Stored records

━━━━━━━━━━

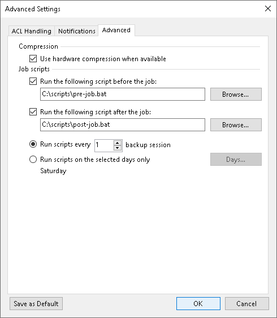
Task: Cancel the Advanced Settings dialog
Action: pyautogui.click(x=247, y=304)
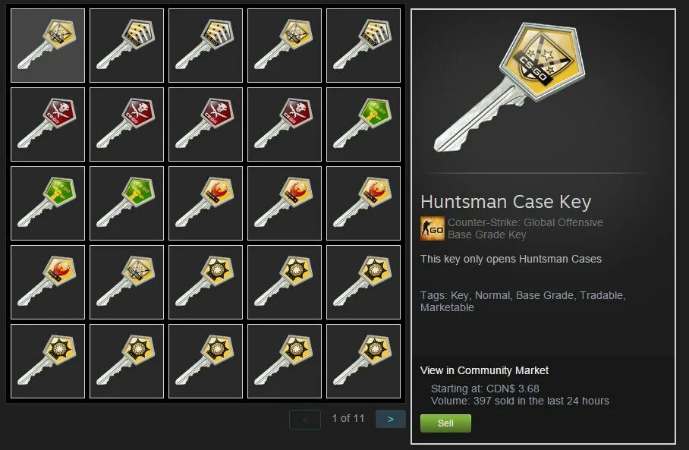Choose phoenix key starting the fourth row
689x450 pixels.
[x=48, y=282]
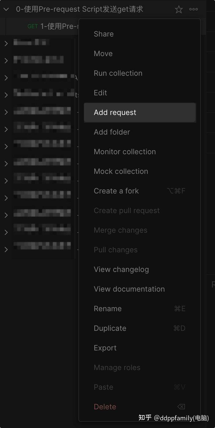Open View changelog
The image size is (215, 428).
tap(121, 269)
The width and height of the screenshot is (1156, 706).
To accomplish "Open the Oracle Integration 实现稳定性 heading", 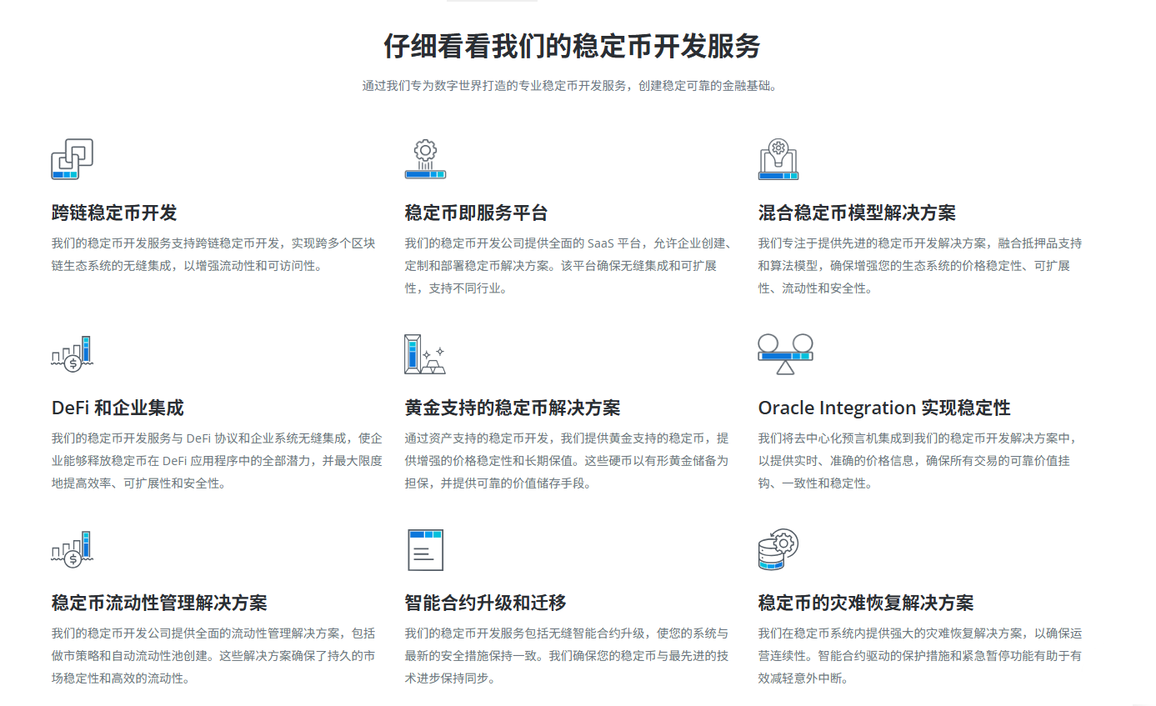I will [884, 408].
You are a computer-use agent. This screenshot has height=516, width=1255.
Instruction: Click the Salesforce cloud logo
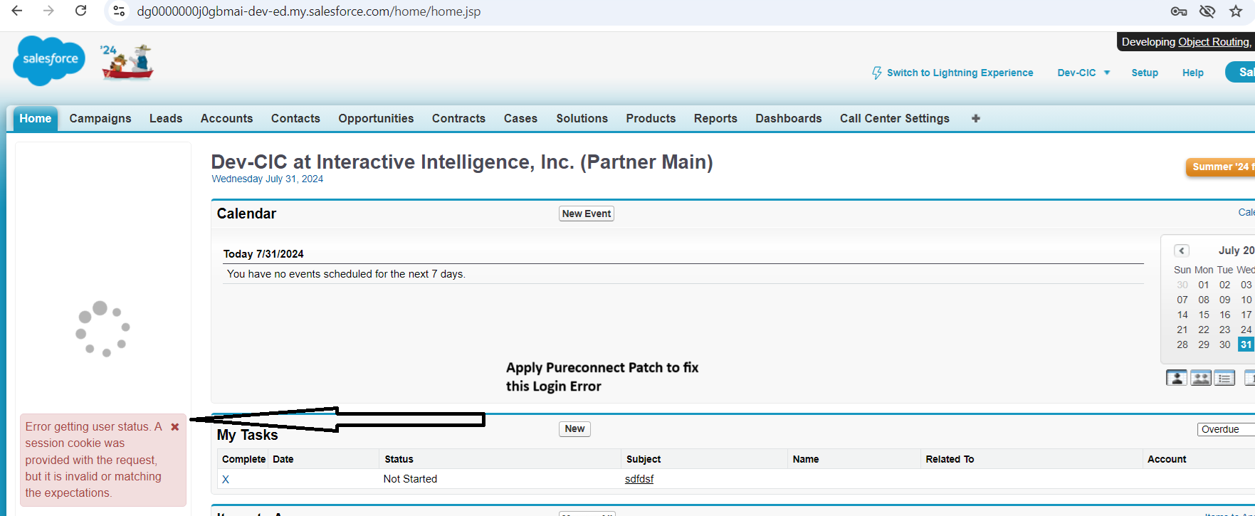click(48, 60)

━━━━━━━━━━

Task instructions
Output nothing except the lines from the one containing "You are a computer-use" through the final line of the entries, repeated exactly and free of pictures.

Problem solution
You are a computer-use agent. This screenshot has height=516, width=1255.
Instruction: Click the Salesforce cloud logo
click(48, 60)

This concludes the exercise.